DOCUMENT EXCERPT →

========================================================================

Goldsmith set up his own independent record label, Soul on Soul Records, and between 2011 and 2013 released three singles; "Jammin' in the Place", also found on the compilation album, Soul Togetherness 2012 (Expansion Records), "So @ Ease" and "Sunshine". "Jammin' in the Place" made it to the No. 5 position on the Official UK Soul Chart and No.9 in the Sweet Rhythm Chart on Solar Radio. "So @ Ease" made the No. 1 spot on the Official UK Soul Chart. "Sunshine", which was released on 2 July 2013, reached the No. 1 spot on the Official UK Soul Chart on 17 August, Glen's birthday, and retained this position for 2 weeks.

In 2015, Goldsmith topped the Official UK Soul Chart once again with "Don't Delay" and to No. 3 in the Top 100 Songs of 2014. This song also appears on the compilation album Luxury Soul 2015 on Ralph Tee's Expansion Records.

========================================================================

TASK INPUT →
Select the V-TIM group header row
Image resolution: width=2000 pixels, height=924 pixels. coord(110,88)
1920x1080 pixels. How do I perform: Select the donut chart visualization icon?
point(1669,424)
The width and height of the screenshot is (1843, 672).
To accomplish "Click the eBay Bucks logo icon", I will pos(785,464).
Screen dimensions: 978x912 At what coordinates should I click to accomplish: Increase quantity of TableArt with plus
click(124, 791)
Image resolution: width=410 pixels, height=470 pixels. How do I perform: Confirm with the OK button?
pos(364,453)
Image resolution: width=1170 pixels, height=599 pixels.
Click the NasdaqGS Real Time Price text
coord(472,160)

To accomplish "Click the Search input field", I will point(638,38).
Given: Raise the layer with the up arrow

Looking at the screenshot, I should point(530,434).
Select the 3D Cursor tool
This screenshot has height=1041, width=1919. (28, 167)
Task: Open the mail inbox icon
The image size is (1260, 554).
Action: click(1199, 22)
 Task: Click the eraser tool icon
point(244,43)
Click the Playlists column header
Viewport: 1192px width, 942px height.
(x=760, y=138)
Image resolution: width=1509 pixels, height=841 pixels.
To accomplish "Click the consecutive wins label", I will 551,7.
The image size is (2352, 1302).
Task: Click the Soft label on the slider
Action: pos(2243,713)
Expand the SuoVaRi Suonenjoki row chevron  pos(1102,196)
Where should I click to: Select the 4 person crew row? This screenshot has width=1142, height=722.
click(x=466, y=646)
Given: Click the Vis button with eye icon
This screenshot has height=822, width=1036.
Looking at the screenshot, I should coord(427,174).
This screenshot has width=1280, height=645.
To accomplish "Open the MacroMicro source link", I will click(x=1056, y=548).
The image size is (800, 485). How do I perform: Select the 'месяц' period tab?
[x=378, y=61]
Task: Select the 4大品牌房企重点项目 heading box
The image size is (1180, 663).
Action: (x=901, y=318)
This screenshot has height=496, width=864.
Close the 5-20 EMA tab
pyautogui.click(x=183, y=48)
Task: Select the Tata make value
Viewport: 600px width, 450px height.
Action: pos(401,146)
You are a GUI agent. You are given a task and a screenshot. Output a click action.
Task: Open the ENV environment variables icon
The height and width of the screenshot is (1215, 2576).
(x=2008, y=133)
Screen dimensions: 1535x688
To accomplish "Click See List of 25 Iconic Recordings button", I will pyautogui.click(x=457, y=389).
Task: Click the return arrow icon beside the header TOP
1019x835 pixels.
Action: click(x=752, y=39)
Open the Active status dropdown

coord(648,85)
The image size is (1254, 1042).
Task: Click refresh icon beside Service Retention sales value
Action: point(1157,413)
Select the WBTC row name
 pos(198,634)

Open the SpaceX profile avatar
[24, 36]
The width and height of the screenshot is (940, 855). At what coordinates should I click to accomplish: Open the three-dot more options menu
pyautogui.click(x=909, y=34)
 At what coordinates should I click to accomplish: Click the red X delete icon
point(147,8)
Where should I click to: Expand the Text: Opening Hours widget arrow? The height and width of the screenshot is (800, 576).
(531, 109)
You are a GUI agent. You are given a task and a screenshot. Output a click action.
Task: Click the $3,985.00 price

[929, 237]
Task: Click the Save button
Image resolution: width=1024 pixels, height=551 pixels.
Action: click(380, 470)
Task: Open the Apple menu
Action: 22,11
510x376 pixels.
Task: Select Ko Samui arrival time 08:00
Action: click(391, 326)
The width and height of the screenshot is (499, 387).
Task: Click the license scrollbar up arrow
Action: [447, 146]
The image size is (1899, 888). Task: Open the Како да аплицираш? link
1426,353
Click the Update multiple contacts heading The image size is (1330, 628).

========================================================================

REQUIRED WORK →
- a) Copy out everything in the records from the line containing "Task: Click the eraser tool icon" down to the line containing "click(x=466, y=646)", keeping each line exactly as it is.
- b) Write a continuation of the passage about Goldsmith's singles and chart positions, starting after its final sentence.
The passage about Goldsmith's chart singles and the records have nothing to do with each other.

ANSWERS TO THE TASKS →
- a)
 Task: Click the eraser tool icon
point(244,43)
Click the Playlists column header
Viewport: 1192px width, 942px height.
(x=760, y=138)
Image resolution: width=1509 pixels, height=841 pixels.
To accomplish "Click the consecutive wins label", I will 551,7.
The image size is (2352, 1302).
Task: Click the Soft label on the slider
Action: pos(2243,713)
Expand the SuoVaRi Suonenjoki row chevron  pos(1102,196)
Where should I click to: Select the 4 person crew row? This screenshot has width=1142, height=722.
click(x=466, y=646)

- b)
==Discography==
===Albums===

| Year | Album | UK |
|---|---|---|
| 1988 | What You See Is What You Get | 14 |

===Singles===

| Year | Song | UK |
| 1987 | "I Won't Cry" | 34 |
| 1988 | "Dreaming" | 12 |
| "What You See Is What You Get" | 33 |
| "Save a Little Bit" | 73 |
| "Give Me the Word" | — |
| "Undercover" | — |
| 1989 | "One Life" | — |
| "You've Got Me Dancin'" (featuring M.C. Hammer) | 84 |
| "Do They Know It's Christmas?" (charity single, as part of Band Aid II) | 1 |
| 1990 | "On the One" | — |
| 1991 | "Understanding" | — |
| 1992 | "Put Love In" | — |
| "Can We Lay" | — |
| 1993 | "Learn 2 Live" | — |
| "Go with the Flow" | — |
| 2011 | "Jammin' in the Place" | — |
| 2012 | "Sunshine" | — |
| 2013 | "So @ Ease" | — |
| 2014 | "London Skies" | — |
| "Don't Delay" | — |
"—" denotes releases that did not chart.